珍しくウールドが「まさか、そんな……」と狼狽を隠せずにいた。




 海運の船乗りの人身を掌握してい、また忠誠を誓っているのはウールド、その人だけだと思っていた。それは当然の心理的帰結ともいえた。






「分かった、交渉してみよう」




 しかし、表情を直しすぐさまウールドは仕事の事だけを考えた。






 2






 少年は高熱と汗にうなされていたが、早急な止血と、壮一からもらった医療器具でなんとか急場をしのいだ。しかし、体力が元からないため峠を越したとは言えない。安静にさせてやりたいのだが、馬車を直ぐに停止させることもできない。






 モグラは戦場での経験からそれなりの危機を乗り越えた自負がある、手際よく処置してゆく。血に染まった包帯からも分かる通り、血の色がどす黒い。このまま衰弱する可能性の方が高い。
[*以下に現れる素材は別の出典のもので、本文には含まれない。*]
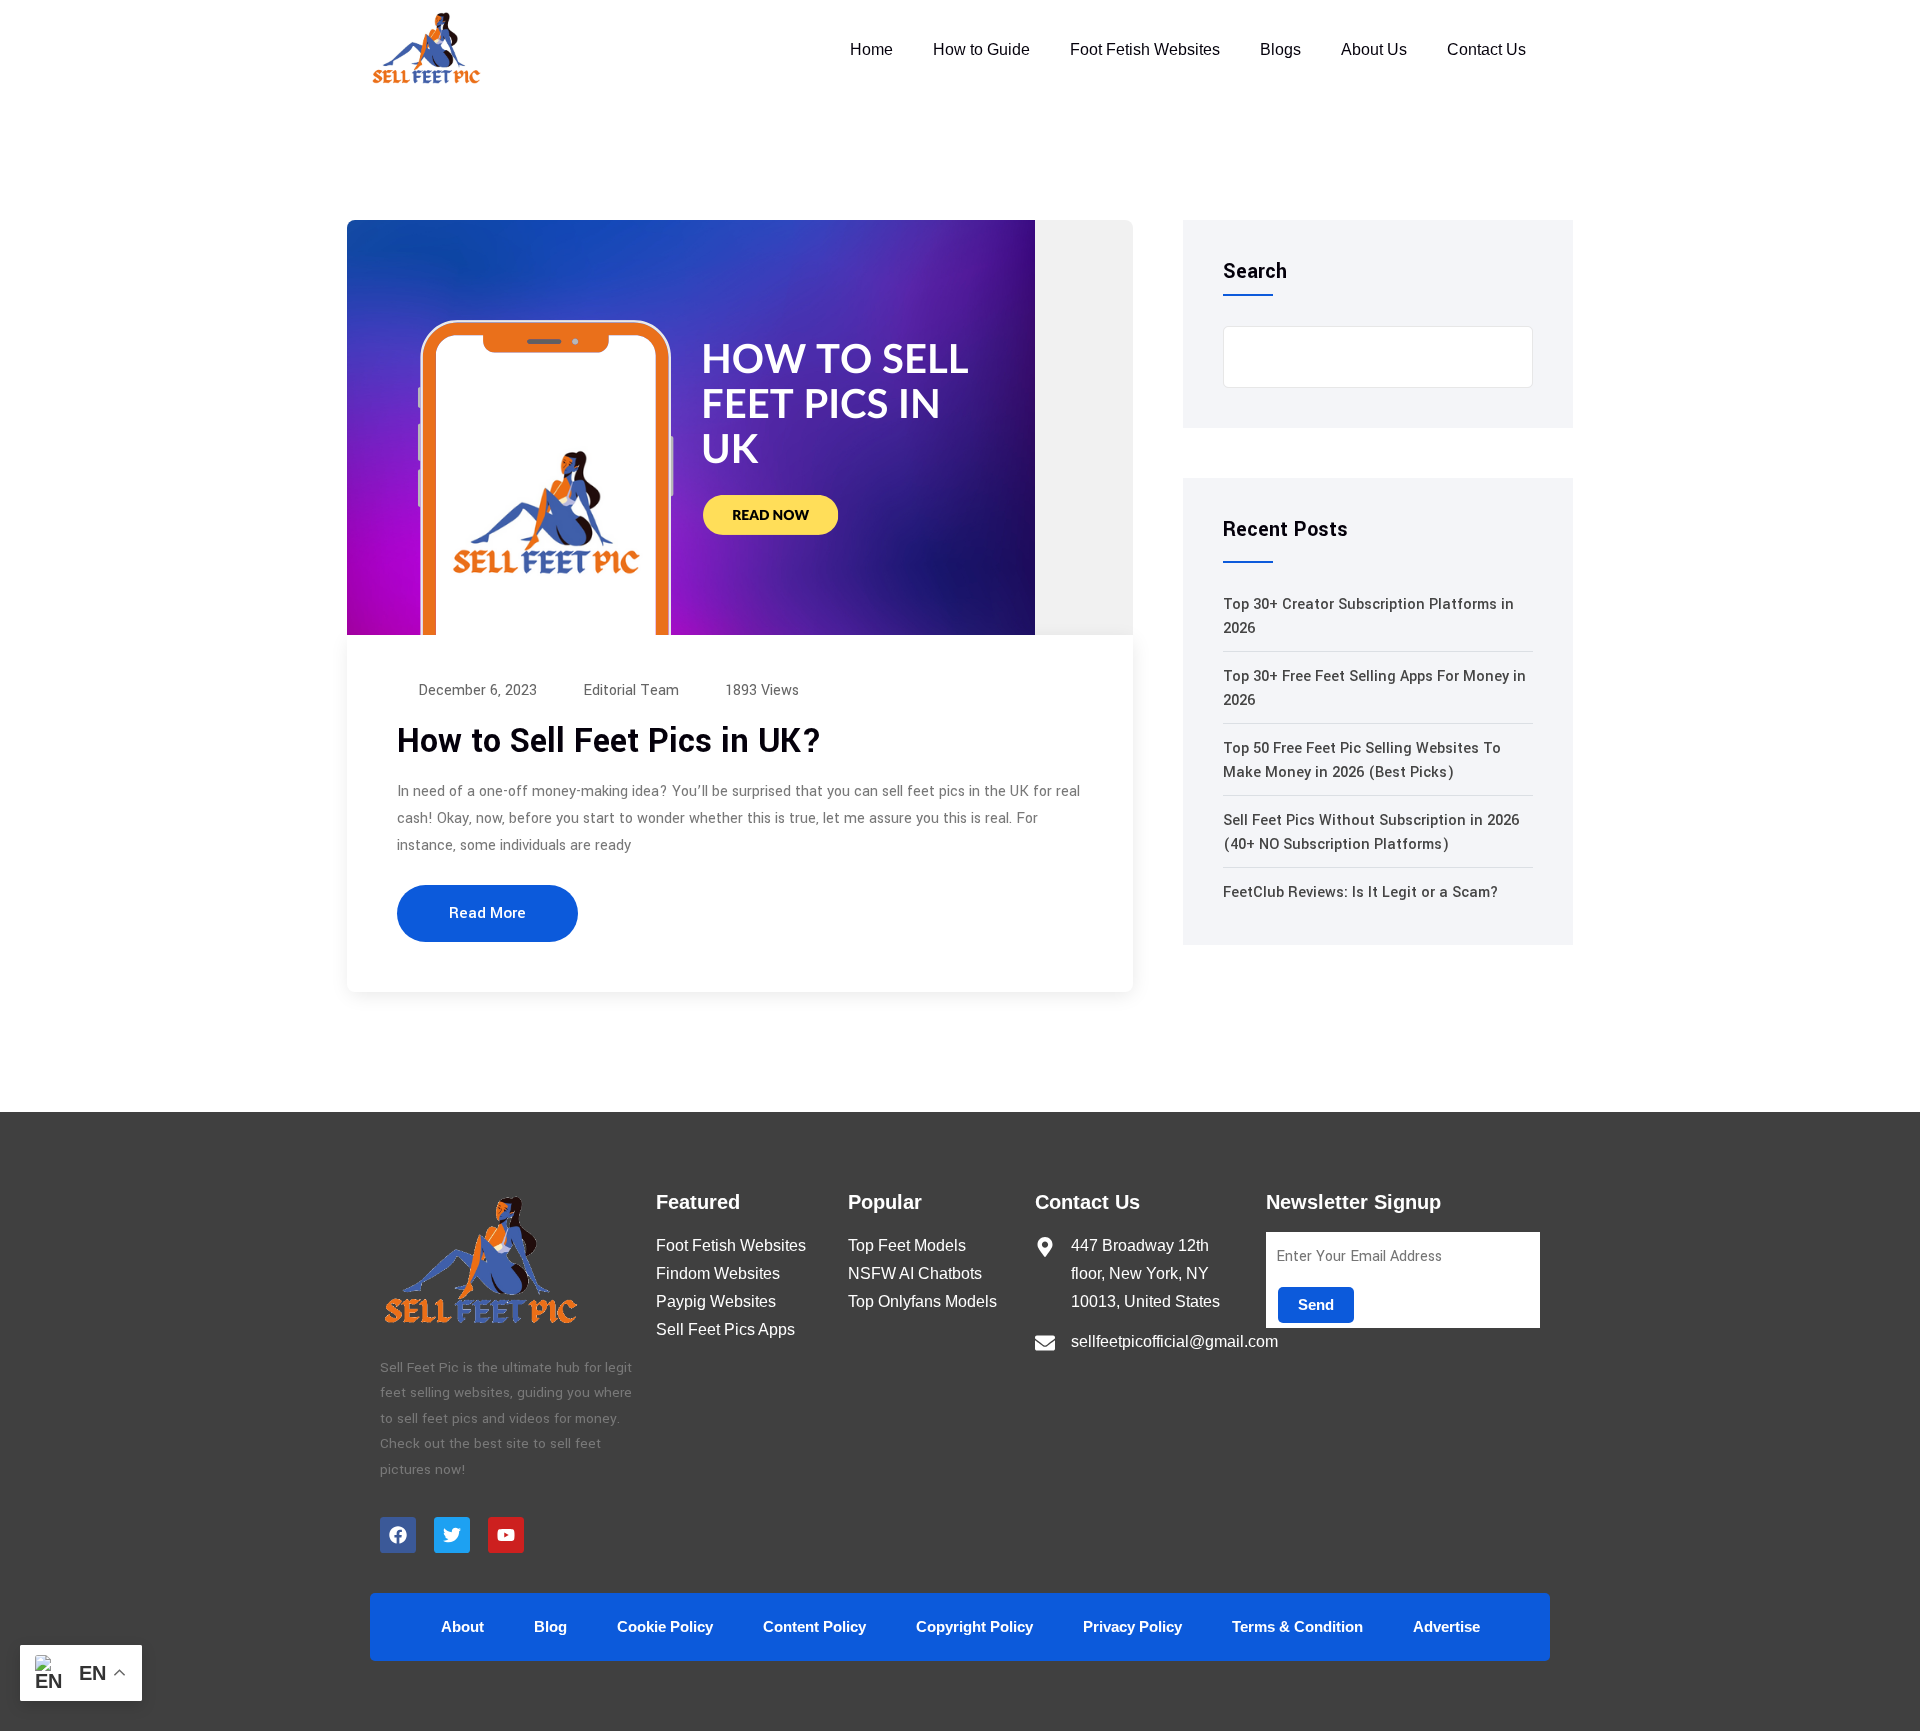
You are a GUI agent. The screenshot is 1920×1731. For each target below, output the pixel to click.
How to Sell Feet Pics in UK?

「さて、どうしたもんかな。バザールまであとどれくらいか?」




運転手はウールドに変わっていた。


「あと30マリ(1マリ=6キロ)だ。」






微妙だな、と眉を顰める。それだけの時間、果たして妨害を超えながら治療ができるだろうか? まず、時間的に不可能だろう。






グリアは追手を避けての馬車の運転に疲れて横になっている。連日の心労(交渉の用意、及びガーナッシュ本国の謁見など)が積み重なったようだった。「さて、困りましたな」と嘆息したモグラは夕日を浴びた大地を後部からみた。